Other platforms? What do you mean? Besides the c64? Please.

- The scene is pretty different now to what it was before: there's no cracking scene, not much swapping, no BBSes. What do you think of FTP sites, IRC and web forums as substitutes for swapping and BBSes?

- Im thankful there's something, but it's a shame we are not communicating through our c64's anymore. The c64 and the PETSCII character-set with all graphics and colours is the most wonderful and expressive computer for communication. Irc and all that doesnt even come close. Someone recently coded a Hayes Modem Emulator for the pc so you can connect your c64 modem interface to the pc com-port with a cheap null-modem cable, and then dial ip-numbers instead of phonenumbers from your ordinary c64 term. With this nice cheap trick (only emulating the modem) I hope to see the boards rise again, this time without the risk of getting busted for phreaking.

Mailswapping is also hard to emulate. When your contact puts his favourite chocolate bar or even something nasty like a joint in the sending. I've tried downloading stuff like this through dcc on irc but it just wont seem to work. Same goes with icq. Crap!

- How important is it to you that the scene keeps going? What would people be doing in their spare time if they weren't coding demos and going to Floppy?

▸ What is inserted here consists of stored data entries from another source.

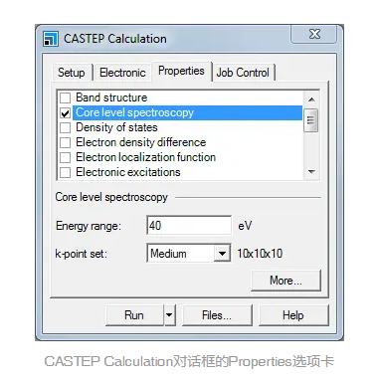Click the More... button

pos(285,281)
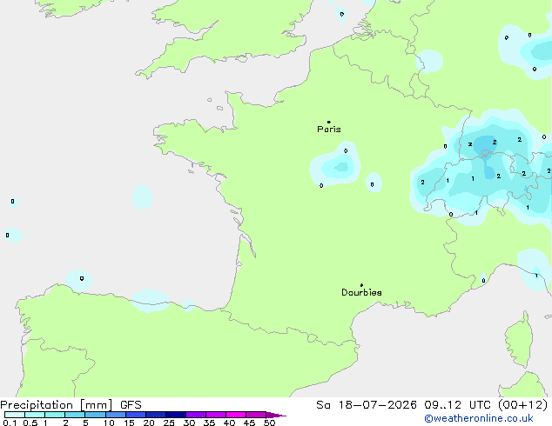Click the forecast date 18-07-2026 text
Screen dimensions: 552x426
pos(377,405)
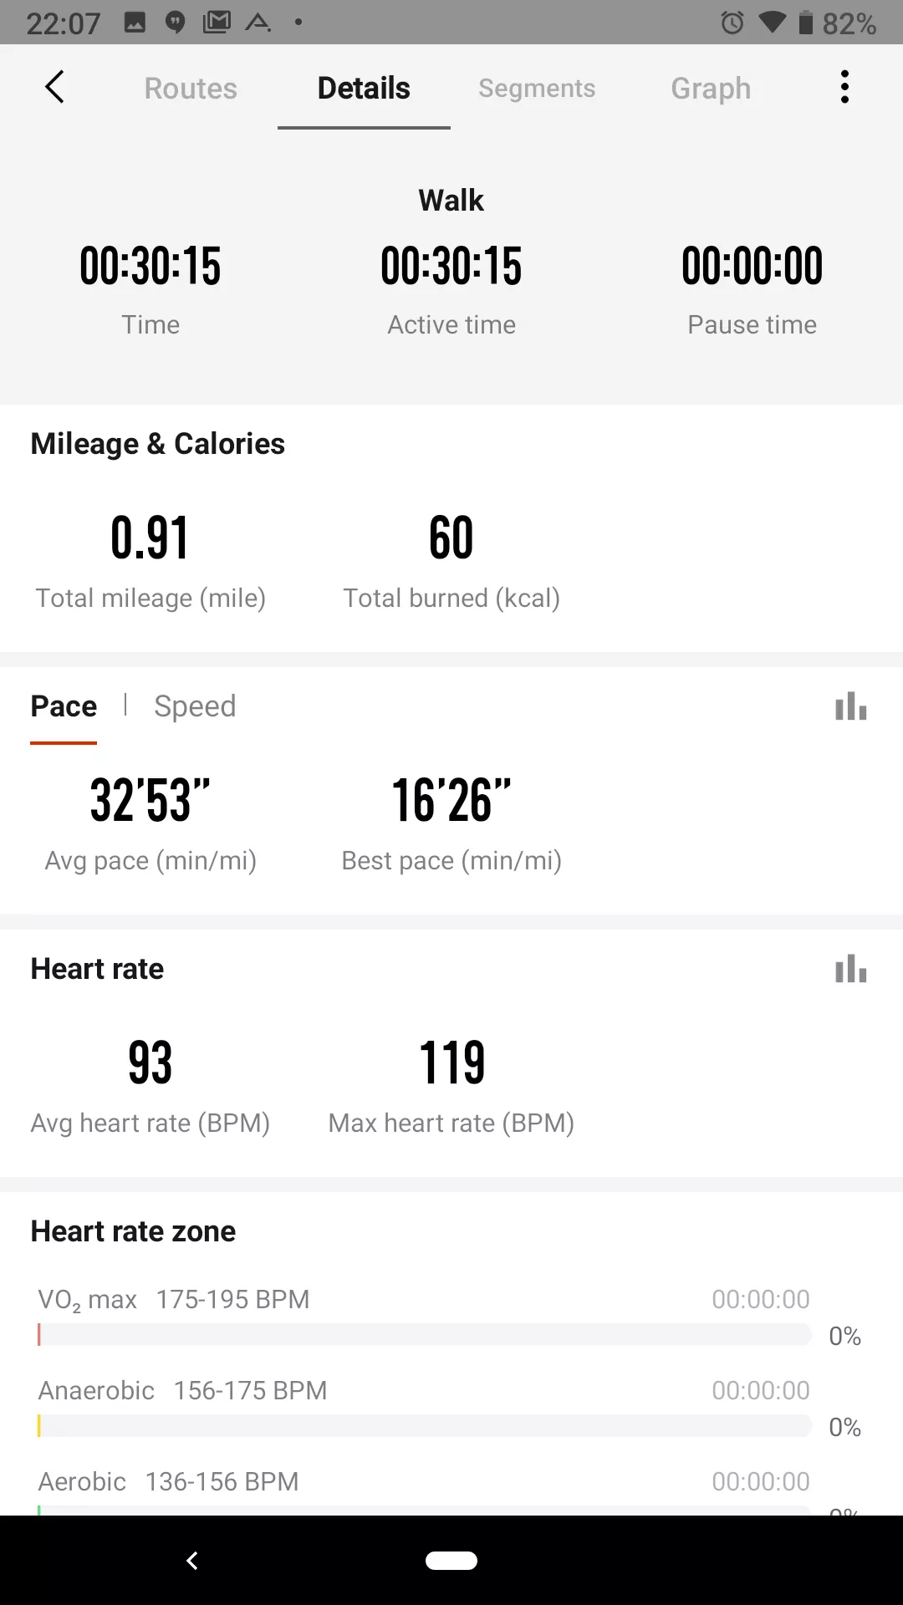Select the Pace view toggle

click(64, 706)
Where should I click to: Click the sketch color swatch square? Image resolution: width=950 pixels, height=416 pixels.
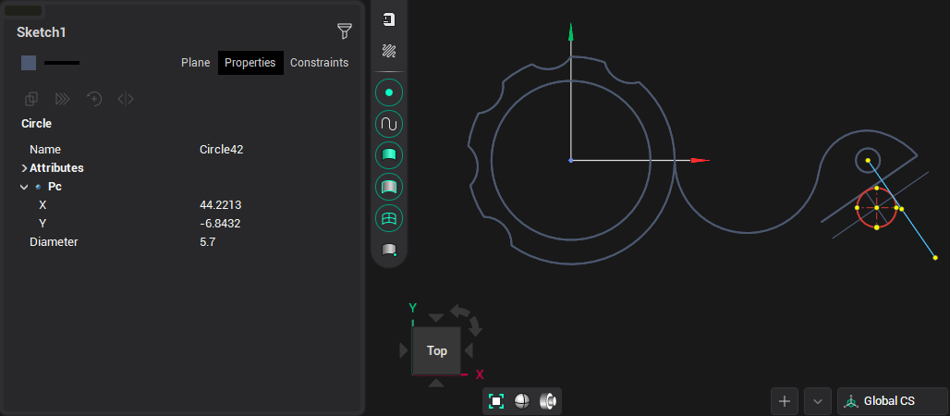pos(29,63)
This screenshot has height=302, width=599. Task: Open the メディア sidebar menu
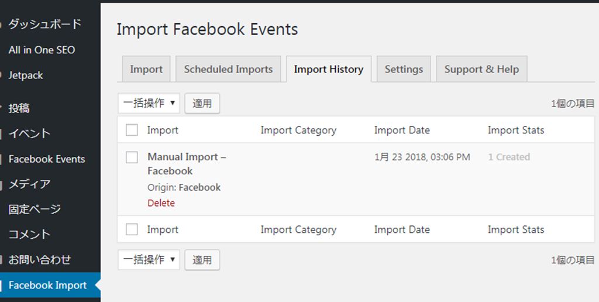point(29,184)
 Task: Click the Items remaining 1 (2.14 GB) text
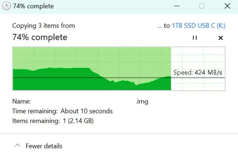coord(53,121)
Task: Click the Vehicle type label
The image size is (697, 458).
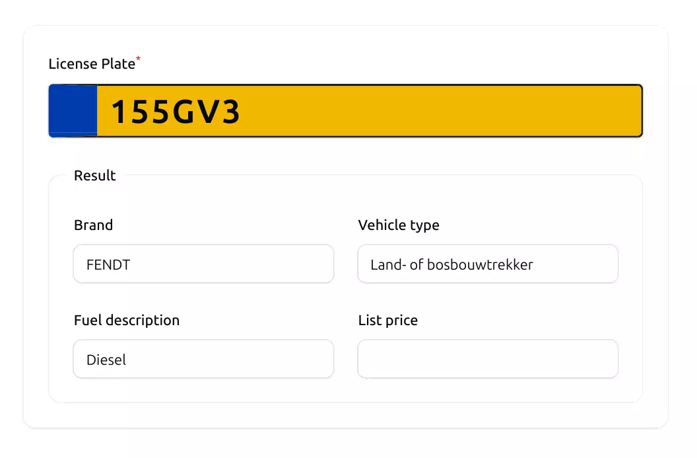Action: click(399, 225)
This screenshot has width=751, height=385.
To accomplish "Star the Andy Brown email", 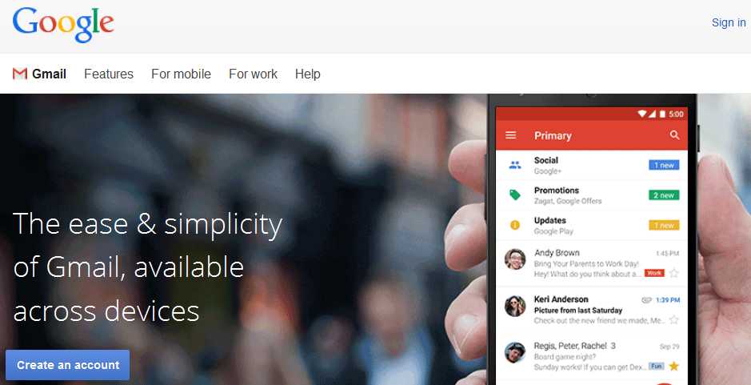I will (x=674, y=274).
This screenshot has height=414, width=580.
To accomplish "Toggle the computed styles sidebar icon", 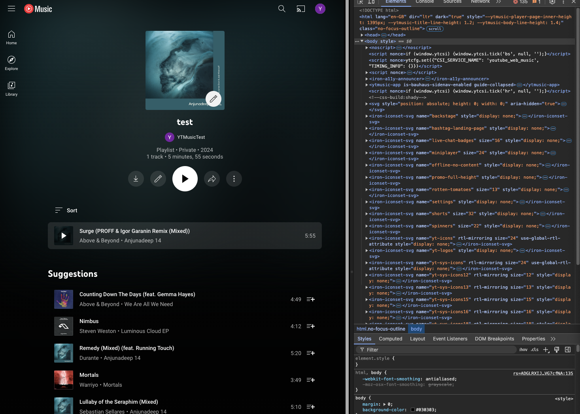I will coord(568,350).
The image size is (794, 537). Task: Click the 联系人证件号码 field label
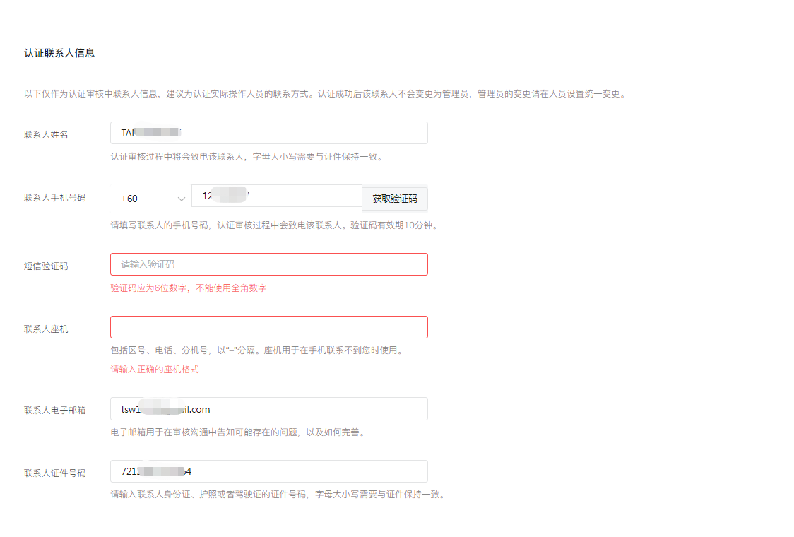54,473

- I haven't been active on the c64 scene for real since 1995, but still the thought terrifies me that one day nobody will care about the c64 anymore. That there will be no new demos coming, no board left to call, no sceners left. You know, those kind of scary thoughts.. I cant stand it, so i have to try to prevent it. So far so good.

What people would do without? The same things most people do I guess. Obey mammon, hunt sex and treat machines like slaves.

- Any last words?

- Yes, if you are a swedish scener, do not totally depend on Floppy or LCP. We want to do this forever but shit can happen, so pay attention while it's this good because the day will come when it's up to -YOU- to make the party.. and when you do, please don't forget to invite me. My Floppies always need a good excercise. Oceanic, they whisper, before they spread tar and oxidated ganjasmoke onto the reading heads..

Thanks for the word Puterman, may good data bless you.

Thanks to you too Jucke, for sharing your wisdom with the readers of Attitude!